This invention relates in general to optical systems and in particular to systems for improving quality of compressed video images.
For many applications, it is desirable to employ imaging systems to provide high quality compressed images of scenes. Not all imaging applications have the same concerns. For example, in video used for entertainment, all images of a scene in a video stream normally are of the same quality. In security applications, however, most of the pixels in a security camera scene are stationary and of little interest, while information of interest is generally associated with motion. For example, it is desirable to identify from the images from a security camera, whether suspicious activity is occurring or not. When a suspect is detected from the images in a security camera, it will then be desirable to be able to identify the suspect or to determine if such person is carrying a weapon or a soft-drink can. Low quality video is not useful as evidence and allows criminals to escape justice and commit more crimes.

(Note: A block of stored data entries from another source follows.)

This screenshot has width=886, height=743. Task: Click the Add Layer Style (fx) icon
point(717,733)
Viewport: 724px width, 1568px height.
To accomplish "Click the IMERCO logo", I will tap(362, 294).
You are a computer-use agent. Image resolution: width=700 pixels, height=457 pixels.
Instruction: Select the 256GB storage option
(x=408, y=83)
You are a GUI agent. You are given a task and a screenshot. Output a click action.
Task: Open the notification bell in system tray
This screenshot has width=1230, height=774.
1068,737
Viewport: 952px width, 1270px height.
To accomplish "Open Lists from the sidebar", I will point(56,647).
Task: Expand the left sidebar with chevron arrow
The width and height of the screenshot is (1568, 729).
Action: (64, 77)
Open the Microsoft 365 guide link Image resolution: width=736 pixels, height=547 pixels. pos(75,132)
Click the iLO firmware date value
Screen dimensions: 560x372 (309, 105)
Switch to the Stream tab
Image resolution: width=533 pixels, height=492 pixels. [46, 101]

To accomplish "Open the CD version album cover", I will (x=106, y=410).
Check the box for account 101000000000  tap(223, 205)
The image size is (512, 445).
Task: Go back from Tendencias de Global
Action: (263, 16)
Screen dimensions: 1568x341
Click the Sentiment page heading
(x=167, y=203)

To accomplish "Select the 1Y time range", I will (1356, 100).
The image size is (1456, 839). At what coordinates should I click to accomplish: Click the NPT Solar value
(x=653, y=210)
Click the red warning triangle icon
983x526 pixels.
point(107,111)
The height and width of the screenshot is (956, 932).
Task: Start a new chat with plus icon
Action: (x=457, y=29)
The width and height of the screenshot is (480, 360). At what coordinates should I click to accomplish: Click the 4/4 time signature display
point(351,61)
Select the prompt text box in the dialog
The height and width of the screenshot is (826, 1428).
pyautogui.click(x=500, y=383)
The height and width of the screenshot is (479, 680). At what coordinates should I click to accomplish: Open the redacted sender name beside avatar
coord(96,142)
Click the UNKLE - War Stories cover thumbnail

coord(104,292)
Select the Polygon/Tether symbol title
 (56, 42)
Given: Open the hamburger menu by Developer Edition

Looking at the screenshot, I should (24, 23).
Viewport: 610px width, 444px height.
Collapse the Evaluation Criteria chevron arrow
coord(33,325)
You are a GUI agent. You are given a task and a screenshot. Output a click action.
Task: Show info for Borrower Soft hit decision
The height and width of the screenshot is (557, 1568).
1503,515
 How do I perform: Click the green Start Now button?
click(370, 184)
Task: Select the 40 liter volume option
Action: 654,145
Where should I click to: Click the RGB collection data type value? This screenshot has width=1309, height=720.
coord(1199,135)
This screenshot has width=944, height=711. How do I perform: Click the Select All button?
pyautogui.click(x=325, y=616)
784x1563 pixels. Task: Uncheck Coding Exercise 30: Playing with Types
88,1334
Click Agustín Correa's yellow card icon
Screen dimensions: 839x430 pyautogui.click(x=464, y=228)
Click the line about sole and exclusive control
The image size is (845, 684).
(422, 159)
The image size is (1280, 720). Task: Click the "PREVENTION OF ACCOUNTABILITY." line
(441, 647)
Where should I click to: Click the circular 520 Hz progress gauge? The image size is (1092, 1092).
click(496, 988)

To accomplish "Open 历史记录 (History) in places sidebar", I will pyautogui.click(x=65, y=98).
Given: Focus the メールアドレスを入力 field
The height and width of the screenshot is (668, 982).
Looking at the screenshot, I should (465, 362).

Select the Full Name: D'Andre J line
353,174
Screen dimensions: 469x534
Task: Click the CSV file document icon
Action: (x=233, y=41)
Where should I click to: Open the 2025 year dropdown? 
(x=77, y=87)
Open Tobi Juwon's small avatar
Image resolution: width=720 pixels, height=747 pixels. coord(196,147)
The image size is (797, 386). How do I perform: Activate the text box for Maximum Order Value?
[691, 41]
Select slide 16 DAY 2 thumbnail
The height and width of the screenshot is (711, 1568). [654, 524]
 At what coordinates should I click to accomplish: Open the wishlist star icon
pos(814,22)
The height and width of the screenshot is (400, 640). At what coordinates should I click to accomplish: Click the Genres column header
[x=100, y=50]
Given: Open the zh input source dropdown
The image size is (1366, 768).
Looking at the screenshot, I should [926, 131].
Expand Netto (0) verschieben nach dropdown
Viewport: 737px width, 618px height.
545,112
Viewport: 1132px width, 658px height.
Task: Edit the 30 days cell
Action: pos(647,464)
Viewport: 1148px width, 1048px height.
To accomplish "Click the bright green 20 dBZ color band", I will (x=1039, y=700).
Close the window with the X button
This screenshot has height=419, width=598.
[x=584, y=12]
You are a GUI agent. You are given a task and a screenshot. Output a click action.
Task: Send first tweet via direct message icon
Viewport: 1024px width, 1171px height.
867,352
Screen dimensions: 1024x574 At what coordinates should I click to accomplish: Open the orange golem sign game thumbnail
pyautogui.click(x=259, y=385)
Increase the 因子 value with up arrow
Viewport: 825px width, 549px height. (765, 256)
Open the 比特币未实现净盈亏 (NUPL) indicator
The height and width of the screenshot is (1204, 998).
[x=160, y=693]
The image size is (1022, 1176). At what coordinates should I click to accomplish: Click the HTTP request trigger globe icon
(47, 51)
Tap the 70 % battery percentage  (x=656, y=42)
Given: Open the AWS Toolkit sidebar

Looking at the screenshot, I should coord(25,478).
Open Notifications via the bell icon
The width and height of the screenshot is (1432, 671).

Another problem is the huge quantities of security camera data that are transported onto the Internet, which creates additional burden and cost for network operators such as Multiple System Operators, including cable companies. Increasingly, Cable systems are transporting large amounts of data from security cameras, and it will benefit their operations if bandwidth is not wasted. When good security video is achieved at a lower data rate, cable companies have fewer bits to move. Storage systems also have problems storing all of the data generated by high-definition security cameras. Storing large quantities of video data, typically on Flash memory or hard drives, is costly.
Another problem is that infrared light emitting diodes (LEDs) are frequently used to illuminate a security camera's field of view at night, but the pictures at a distance are typically grainy. When more steady current is passed through the LED to produce more light, the life of the LED is greatly reduced.
It is therefore desirable to provide a technique for improving quality of compressed images where the above identified problems are alleviated.
In one embodiment of the invention, the scene is illuminated by light pulses at first predetermined times such that the scene is illuminated at higher intensities at the first predetermined times than at least some of times between the first predetermined times. Images of the scene are captured at the first predetermined times to provide a sequence of anchor frames in a stream of images, and images of the scene are captured at times between said first predetermined times to provide non-anchor frames in the stream. The anchor and non-anchor frames are then compressed and stored or transmitted. The light pulses may be provided by a light source. The capturing may be performed by an imaging device, such as a camera.
To reconstruct the images from an imaging system, the anchor and non-anchor frames are processed to produce video from files or from a data stream with greater compression and reduced noise artifacts. The processing for reconstruction of the anchor and non-anchor frames may be performed by a processor.
In another embodiment of the invention, the scene is illuminated by a sequence of light pulses with wavelengths outside the visible range, such as infrared. Light from the illuminated scene is sensed to provide a stream of images of the scene, which images are captured and processed for motion detection in the scene. The scene is illuminated by a sequence of light pulses in a visible wavelength range when motion is detected in the scene. Sensing light from the scene in the visible wavelength will provide color video of objects in motion in the scene.
In yet another embodiment of the invention, the scene is illuminated by a sequence of light pulses. Light from the illuminated scene is sensed by means of light sensors such as charged coupled device (CCD) or other types of sensors (such as complementary metal-oxide-semiconductor or CMOS sensors) sensitive to a range of wavelengths to provide a stream of images of the scene. The images in the stream are captured and detected for motion in the scene. The scene is illuminated by a sequence of light pulses of different wavelengths within said range of wavelengths when motion is detected in the scene. Light from the illuminated scene of the different wavelengths within said range of wavelengths is sensed by means of the sensors. Images of the scene illuminated by light pulses of the different wavelengths are captured and combined to provide colored images without color filtering over pixels on the light sensors.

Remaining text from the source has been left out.